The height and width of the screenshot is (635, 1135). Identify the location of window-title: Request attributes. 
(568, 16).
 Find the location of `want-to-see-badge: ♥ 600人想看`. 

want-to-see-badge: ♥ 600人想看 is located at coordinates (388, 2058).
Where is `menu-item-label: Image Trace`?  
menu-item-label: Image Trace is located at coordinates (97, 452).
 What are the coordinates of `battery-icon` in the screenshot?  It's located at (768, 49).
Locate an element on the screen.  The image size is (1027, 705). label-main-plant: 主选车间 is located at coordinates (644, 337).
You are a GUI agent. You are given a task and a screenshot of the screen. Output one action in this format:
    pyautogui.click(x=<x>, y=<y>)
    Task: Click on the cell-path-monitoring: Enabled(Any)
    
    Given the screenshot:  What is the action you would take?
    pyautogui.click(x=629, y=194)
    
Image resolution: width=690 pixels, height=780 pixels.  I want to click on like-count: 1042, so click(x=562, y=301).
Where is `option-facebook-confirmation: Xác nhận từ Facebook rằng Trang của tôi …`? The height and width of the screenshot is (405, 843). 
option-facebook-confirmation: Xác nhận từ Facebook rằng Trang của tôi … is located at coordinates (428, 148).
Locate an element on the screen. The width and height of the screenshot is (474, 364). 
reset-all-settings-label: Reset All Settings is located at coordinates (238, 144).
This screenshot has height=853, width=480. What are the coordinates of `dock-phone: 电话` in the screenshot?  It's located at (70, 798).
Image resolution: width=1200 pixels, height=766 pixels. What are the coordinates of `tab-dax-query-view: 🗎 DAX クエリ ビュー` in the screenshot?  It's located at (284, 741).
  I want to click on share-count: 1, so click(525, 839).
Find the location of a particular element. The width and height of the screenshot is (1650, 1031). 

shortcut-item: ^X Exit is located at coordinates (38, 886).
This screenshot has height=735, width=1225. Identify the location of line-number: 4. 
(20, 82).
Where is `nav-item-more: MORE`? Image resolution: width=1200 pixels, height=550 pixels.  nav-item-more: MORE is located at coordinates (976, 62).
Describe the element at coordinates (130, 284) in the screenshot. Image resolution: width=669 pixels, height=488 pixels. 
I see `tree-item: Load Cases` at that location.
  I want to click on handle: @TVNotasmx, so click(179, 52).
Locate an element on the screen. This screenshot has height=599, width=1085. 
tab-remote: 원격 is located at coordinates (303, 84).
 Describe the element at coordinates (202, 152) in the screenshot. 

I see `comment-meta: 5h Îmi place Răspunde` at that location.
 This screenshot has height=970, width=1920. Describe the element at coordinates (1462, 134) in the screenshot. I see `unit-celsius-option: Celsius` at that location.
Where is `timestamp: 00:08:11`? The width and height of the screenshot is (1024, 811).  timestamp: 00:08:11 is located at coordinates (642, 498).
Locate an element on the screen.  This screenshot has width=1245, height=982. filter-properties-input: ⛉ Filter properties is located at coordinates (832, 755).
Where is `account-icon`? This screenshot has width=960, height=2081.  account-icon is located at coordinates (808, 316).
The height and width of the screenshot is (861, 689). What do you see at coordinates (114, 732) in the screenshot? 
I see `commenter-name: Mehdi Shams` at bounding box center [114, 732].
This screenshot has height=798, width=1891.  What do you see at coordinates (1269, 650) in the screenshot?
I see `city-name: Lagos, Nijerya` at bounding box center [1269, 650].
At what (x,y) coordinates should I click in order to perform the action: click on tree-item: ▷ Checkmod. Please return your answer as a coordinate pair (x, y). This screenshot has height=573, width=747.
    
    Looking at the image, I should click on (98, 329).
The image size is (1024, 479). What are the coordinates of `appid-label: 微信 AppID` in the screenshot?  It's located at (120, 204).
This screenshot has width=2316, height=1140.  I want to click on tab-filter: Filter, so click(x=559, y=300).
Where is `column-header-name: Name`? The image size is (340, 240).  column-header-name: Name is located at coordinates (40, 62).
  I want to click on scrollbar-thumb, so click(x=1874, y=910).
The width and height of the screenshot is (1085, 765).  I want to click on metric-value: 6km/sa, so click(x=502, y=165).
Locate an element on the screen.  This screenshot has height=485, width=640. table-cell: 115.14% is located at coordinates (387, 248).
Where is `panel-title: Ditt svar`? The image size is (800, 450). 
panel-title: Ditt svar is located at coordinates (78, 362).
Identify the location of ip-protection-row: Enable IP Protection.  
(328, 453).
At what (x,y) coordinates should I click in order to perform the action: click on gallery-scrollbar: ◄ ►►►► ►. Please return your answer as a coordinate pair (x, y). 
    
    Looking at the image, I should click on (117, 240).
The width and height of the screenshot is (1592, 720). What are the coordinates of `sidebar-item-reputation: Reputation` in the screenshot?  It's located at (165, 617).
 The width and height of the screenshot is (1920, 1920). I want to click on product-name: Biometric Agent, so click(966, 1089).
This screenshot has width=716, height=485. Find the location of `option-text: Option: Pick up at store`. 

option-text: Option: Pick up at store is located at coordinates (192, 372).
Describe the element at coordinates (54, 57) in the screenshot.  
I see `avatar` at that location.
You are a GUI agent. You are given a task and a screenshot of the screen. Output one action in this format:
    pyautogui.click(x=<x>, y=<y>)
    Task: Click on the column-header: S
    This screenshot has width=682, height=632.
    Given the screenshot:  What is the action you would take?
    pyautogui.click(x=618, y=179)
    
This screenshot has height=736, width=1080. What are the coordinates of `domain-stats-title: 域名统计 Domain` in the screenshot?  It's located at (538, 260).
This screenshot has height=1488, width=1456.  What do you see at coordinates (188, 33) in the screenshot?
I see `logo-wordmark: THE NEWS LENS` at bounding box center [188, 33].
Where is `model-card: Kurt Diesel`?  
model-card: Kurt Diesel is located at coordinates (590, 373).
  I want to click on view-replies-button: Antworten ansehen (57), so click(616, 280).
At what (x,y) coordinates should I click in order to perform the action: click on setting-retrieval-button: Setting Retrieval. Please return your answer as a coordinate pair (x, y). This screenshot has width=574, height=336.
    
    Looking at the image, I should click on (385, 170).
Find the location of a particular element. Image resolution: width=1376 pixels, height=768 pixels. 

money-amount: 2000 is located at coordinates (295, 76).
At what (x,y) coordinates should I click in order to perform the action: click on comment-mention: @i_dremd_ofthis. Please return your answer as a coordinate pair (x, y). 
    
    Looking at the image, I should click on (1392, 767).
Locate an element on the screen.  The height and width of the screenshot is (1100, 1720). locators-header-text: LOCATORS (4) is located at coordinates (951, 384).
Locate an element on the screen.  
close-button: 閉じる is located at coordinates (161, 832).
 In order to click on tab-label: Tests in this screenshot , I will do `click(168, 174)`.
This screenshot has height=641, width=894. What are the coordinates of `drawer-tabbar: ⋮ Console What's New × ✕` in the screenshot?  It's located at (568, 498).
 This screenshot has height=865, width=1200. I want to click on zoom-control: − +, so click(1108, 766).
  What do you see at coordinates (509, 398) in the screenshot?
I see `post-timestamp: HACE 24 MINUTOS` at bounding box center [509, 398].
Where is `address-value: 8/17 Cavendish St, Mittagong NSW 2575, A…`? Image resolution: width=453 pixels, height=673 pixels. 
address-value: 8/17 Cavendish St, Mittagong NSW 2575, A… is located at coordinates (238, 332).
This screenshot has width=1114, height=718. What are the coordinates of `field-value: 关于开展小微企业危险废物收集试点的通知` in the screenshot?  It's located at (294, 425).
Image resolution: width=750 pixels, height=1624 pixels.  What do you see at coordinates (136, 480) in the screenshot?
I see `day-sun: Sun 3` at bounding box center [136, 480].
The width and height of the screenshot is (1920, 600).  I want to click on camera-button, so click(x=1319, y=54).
————————
Copy out the lines of the listing above, starting with the line that contains "coordinates (832, 755)." and going on through the line that contains "The image size is (1024, 479).", both included.

_COMPLETED TASK:_
Locate an element on the screen.  This screenshot has width=1245, height=982. filter-properties-input: ⛉ Filter properties is located at coordinates (832, 755).
Where is `account-icon`? This screenshot has width=960, height=2081.  account-icon is located at coordinates (808, 316).
The height and width of the screenshot is (861, 689). What do you see at coordinates (114, 732) in the screenshot? 
I see `commenter-name: Mehdi Shams` at bounding box center [114, 732].
This screenshot has height=798, width=1891.  What do you see at coordinates (1269, 650) in the screenshot?
I see `city-name: Lagos, Nijerya` at bounding box center [1269, 650].
At what (x,y) coordinates should I click in order to perform the action: click on tree-item: ▷ Checkmod. Please return your answer as a coordinate pair (x, y). This screenshot has height=573, width=747.
    
    Looking at the image, I should click on (98, 329).
The image size is (1024, 479). What are the coordinates of `appid-label: 微信 AppID` in the screenshot?  It's located at (120, 204).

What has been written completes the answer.